La credibilità e la riuscita di questo grande progetto politico solidale di ricostruzione post-pandemia si giocheranno: a) nell'immediato, sulla capacità di precisare il finanziamento del programma e di strutturare bene la fase di transizione verso il nuovo bilancio dell'Unione Europea (2021); b) sul coordinamento e sulla qualificazione delle spese di questa enorme quantità di risorse pubbliche e, sfida particolare per l'Italia, sulla efficacia attuativa della amministrazione e sulla coerenza delle politiche di bilancio.

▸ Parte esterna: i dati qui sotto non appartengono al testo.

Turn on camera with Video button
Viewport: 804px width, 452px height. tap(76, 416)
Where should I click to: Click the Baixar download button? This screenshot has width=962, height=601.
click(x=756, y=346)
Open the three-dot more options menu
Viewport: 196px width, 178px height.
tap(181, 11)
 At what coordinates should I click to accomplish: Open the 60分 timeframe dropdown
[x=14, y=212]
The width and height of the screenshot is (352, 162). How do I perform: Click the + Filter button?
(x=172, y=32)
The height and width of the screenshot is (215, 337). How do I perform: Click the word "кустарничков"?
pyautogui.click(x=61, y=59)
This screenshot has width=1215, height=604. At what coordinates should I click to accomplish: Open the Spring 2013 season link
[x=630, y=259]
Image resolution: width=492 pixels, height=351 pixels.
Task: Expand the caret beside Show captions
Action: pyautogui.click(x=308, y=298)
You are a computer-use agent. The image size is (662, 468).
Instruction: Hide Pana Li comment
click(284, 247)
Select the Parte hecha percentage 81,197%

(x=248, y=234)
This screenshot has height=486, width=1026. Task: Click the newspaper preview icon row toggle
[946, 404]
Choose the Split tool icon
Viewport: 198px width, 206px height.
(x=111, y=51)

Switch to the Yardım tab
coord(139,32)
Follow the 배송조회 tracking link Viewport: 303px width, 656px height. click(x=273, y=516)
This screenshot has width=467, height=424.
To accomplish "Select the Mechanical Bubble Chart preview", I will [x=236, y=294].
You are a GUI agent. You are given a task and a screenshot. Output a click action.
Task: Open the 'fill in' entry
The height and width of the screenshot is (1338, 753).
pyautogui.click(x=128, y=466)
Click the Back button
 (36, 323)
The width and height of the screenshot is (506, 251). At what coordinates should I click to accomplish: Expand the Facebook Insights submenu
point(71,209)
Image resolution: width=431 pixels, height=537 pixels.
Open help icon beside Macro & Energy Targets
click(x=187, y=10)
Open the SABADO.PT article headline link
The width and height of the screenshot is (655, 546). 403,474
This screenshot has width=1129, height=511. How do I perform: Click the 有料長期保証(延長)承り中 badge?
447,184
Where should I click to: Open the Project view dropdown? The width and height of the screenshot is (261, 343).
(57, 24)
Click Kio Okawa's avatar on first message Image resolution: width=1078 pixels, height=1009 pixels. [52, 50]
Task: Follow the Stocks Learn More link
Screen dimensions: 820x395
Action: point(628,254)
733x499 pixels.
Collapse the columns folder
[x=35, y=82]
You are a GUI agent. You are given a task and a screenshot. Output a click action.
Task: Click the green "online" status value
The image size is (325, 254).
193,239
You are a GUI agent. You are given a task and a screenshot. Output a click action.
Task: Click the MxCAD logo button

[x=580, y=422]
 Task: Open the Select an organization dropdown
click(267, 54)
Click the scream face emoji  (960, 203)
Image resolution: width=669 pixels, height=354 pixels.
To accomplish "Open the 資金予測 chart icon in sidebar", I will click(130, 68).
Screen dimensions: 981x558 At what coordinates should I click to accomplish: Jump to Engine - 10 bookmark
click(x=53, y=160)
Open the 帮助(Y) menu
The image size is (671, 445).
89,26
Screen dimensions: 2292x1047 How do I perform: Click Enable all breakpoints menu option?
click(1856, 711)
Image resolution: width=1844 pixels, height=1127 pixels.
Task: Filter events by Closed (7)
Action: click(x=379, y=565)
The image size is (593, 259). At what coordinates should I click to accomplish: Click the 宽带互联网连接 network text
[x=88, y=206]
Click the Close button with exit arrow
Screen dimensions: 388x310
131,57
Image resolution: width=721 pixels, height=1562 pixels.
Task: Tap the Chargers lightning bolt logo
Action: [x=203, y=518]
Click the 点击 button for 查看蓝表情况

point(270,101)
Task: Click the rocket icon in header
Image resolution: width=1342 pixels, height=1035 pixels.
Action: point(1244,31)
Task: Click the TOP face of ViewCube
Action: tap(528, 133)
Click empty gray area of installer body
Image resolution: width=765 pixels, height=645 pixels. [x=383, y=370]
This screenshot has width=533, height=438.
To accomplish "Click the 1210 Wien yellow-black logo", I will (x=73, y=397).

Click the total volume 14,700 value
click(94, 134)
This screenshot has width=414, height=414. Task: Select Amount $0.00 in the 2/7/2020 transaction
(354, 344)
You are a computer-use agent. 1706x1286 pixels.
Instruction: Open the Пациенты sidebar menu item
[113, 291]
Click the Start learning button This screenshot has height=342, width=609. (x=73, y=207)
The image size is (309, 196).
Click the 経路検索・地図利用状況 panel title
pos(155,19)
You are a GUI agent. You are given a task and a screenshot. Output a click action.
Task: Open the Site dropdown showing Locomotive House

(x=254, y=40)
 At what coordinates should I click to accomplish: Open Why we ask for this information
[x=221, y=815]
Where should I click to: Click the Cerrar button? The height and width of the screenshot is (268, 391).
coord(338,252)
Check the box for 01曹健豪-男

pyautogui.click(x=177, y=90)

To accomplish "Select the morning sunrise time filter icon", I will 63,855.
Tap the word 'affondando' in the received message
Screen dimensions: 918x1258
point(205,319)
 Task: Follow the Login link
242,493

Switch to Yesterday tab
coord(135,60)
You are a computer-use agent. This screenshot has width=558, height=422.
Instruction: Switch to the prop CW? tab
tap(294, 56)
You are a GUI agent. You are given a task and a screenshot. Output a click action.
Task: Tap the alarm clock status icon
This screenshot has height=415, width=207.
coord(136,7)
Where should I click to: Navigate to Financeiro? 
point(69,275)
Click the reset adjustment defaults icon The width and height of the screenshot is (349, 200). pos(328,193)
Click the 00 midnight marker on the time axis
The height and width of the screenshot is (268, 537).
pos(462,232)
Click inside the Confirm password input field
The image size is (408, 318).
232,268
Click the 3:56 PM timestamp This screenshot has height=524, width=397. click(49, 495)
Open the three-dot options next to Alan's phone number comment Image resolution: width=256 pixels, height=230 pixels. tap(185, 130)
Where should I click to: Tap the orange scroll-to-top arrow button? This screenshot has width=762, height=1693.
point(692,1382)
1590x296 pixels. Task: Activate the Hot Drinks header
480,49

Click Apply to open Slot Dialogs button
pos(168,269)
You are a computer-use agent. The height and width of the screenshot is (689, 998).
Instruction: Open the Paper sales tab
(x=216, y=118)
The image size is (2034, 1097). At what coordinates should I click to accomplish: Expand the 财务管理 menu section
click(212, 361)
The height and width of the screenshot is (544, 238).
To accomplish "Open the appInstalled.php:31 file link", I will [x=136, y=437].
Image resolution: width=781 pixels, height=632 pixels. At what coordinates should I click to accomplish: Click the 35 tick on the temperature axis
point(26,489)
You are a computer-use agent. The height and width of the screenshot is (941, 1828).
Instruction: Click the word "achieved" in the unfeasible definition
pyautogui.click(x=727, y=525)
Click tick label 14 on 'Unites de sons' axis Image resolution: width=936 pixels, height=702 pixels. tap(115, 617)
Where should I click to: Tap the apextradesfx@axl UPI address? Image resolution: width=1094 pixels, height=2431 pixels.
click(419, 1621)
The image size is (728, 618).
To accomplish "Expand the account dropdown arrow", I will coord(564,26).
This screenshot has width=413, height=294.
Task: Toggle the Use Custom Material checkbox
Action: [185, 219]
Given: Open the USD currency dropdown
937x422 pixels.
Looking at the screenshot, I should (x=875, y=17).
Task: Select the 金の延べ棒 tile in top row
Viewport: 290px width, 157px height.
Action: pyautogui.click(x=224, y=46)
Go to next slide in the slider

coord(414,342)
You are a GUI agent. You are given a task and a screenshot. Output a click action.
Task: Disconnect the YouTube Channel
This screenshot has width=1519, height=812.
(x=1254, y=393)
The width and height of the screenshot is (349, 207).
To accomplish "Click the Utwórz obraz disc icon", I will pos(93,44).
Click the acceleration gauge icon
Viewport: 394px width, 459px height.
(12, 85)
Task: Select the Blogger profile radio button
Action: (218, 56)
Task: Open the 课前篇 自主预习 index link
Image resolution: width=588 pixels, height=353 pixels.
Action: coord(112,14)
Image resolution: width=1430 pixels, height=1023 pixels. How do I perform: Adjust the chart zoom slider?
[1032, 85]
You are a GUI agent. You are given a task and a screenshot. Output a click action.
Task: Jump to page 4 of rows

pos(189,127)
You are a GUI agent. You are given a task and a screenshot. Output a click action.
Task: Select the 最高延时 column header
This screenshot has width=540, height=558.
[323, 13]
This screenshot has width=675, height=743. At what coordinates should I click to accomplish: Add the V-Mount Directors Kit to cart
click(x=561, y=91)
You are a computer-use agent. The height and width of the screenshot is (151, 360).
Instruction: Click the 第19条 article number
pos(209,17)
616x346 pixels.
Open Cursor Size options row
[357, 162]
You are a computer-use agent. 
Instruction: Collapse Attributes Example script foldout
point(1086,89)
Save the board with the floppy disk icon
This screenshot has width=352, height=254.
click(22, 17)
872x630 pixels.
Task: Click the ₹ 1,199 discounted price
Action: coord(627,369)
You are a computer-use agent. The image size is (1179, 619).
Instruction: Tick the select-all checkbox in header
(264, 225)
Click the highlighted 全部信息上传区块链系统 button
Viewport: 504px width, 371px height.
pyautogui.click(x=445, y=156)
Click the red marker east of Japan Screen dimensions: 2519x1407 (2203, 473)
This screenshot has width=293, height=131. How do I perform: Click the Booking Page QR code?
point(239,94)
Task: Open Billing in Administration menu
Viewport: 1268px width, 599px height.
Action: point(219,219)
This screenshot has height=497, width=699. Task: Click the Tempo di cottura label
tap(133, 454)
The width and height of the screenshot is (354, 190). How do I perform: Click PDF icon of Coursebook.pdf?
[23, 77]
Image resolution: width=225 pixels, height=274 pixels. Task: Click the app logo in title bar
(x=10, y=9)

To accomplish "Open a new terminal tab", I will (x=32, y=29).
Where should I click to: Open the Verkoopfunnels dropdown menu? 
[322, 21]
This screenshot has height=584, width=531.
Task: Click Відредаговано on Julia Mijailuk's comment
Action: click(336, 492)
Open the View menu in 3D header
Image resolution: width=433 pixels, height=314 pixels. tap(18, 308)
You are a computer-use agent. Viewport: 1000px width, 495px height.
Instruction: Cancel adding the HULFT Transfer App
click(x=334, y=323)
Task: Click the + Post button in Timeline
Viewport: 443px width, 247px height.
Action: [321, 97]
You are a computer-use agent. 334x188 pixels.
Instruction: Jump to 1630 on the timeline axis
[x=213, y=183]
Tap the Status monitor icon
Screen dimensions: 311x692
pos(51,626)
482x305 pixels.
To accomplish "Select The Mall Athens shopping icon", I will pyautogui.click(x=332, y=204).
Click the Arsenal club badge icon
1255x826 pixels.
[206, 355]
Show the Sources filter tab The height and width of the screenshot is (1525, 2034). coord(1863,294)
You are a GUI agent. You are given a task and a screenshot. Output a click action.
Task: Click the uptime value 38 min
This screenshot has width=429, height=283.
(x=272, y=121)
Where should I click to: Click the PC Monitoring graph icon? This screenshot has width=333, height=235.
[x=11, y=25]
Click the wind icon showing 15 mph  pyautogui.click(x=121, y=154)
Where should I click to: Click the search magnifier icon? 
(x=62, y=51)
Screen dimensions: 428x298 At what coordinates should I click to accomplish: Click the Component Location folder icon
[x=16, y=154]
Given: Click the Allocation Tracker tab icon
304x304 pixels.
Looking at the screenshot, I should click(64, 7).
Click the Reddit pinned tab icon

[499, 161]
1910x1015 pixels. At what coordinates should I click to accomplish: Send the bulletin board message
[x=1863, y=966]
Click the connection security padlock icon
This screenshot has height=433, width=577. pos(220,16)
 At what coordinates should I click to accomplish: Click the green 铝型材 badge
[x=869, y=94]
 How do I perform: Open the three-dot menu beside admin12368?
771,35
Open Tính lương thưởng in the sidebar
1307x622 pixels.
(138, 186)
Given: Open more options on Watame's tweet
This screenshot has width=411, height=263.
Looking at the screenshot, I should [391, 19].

Sarà in particolare necessario legare la rinascita economica con il grande disegno, identitario, del Green deal annunciato nel 2019 e inoltre rilanciare a livello geopolitico il modello del capitalismo europeo e della globalizzazione regolamentata attraverso rinnovate istituzioni multilaterali. E' a questo livello che la mobilitazione appassionata dei cittadini, degli esperti, delle opinioni pubbliche di ciascuno Stato membro potrà giocare un ruolo cruciale. Il dilemma per l'Europa è questo: potranno una recessione del 10% o 15% e i rischi di marginalizzazione internazionale rendere gli europei coscienti delle loro responsabilità interne e mondiali? Un sentimento di appartenenza comune, un nuovo patriottismo europeo, compatibile con i patriottismi nazionali rinnovati, basato su solidi interessi comuni, possono affermare la propria sovranità, in un mondo instabile, in cui né gli Stati Uniti né la Cina hanno l' autorità politica e morale per assumere da soli la leadership?